The random forest algorithm is used to simulate the values of any unobserved variables at the time the forecast is made. Complete data is obtained by combining the simulated values for unobserved variables with the values of those variables that have already been observed.

6.  Crop Yield Forecast and Corresponding MCMC Credible Intervals

For a given CAR, the posterior distribution of crop yield is obtained by evaluating the fitted regression models (sampled from the joint posterior distribution of the model parameters) on the simulated complete data. The median of the posterior distribution is used as a point estimate for the crop yield forecast, while the Monte Carlo Standard error is used to construct a credible interval.

Design and Implementation

The CCYF model is designed to forecast crop yield by taking into account as much relevant information as possible. This is why knowledge from several sources of information, such as agroclimate, remote sensing and even plant phenology may be used as input to the CCYF model. The CCYF model is meant to generate forecasts for pre-specified spatial regions, such as the Census Agricultural Regions (CARs) of Canada. The current implementation assumes that the data is at the CAR level, however other census divisions may be provided. Historic agroclimate and crop yield data for each CAR must be given as input. Crop yield data should be given for each year, whereas the agroclimate and other data (i.e. remote sensing or phenology) may be provided as monthly averages over the growing season.
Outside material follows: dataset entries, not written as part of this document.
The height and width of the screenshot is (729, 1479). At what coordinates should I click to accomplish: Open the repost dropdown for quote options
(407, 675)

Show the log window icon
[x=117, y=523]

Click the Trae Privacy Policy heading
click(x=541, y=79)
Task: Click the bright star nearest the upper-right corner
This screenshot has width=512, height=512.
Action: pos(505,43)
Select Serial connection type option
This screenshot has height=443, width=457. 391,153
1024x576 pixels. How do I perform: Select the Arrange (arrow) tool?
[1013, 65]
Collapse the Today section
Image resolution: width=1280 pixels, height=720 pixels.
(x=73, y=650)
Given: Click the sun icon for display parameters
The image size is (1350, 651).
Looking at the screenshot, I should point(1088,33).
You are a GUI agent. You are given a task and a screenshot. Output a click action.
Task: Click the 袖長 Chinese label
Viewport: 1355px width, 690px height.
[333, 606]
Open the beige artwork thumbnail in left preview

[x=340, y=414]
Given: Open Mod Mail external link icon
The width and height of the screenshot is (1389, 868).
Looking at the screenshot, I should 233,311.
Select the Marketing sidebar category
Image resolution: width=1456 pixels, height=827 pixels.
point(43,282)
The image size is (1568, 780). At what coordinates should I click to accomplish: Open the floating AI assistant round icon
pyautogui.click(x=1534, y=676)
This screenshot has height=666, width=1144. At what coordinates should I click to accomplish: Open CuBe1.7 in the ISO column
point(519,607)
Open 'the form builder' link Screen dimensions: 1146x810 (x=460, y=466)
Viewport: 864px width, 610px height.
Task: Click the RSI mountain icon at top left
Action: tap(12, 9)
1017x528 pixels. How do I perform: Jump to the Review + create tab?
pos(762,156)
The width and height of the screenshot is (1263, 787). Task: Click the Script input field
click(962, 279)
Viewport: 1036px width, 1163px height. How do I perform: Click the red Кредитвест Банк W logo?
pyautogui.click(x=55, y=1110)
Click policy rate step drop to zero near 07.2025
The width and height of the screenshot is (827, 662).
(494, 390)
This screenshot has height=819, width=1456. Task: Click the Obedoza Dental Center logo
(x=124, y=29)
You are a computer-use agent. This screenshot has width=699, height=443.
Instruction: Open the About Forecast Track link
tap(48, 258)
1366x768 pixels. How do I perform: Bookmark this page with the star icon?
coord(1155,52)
Figure 1 is a flowchart of the CCYF model. It illustrates the processing of information as it flows through the four core stages (input data, model selection, analysis, inference and results) of the CCYF model algorithm. The rectangular red boxes connect each algorithm stage with the R function that was designed to implement it.

Figure 1: Flowchart of the CCYF Model

Technical

This section provides detailed documentation of the CCYF model R code. Each implemented method is included along with a description of its use, input variables required and any output returned.

External Methods

The methods shown here are found in the “externalMethodsCCYF.R” file of the CCYF project folder. These methods may be called directly by the end user.

Function: LoadData

Function that is used to load the historic crop yield and agroclimate input dataset.

Arguments:

1.  filename: A csv file including the crop yield data and agroclimate data for each CAR. The data for each year and for each CAR should appear on a separate row. The first row must have the column names. The first four columns must be labeled "Year", "CARUID", "Yield" and “Acres”.

2.  na.action: How to handle observations with missing data (default is to omit them). Can be one of "na.omit", "na.pass", or "na.fail".

Returns:

1.  dat: A dataframe object containing the data from the read-in file.

2.  years: A vector of (unique) sorted years.

3.  carIDs: A vector of (unique) CAR IDs.

Function: ccyf.model.selection

Function that performs model selection for each CAR.

Arguments:

1.  historic.dat: The historic crop yield data (formatted and returned by the loadData method) to be used for performing model selection.

2.  resp.col: The column index or label corresponding to the response variable. Should be "Yield".

3.  group.col: The column index or label of the grouping column. Should be "CARUID".

4.  must.include.col: The column indices or labels of those variables that must be included in the model. For example, "Year".

5.  trunc.at.zero.col: The column indices or labels of those variables that should not contain negative values (i.e. are all > 0).

6.  penalty.weights: The vector of weights for the variables. Weights must not be given for the response, group or variables that must be included.

7.  rank: The maximum rank of the models to be selected (not including the must.include variables).

Returns:

1.  car.models: A list containing the selected model for each CAR. An lmrob object is returned for each CAR. For information about an lmrob object, load the robustbase package in R and type ?lmrob in the open R session. In particular, please see the Value Section for the lmrob documentation.

Function: ccyf.forecast

Function that generates forecasts based on the mcmc chain generated by the ccyf.mcmc method and a dataset of currently observed values of the explanatory variables.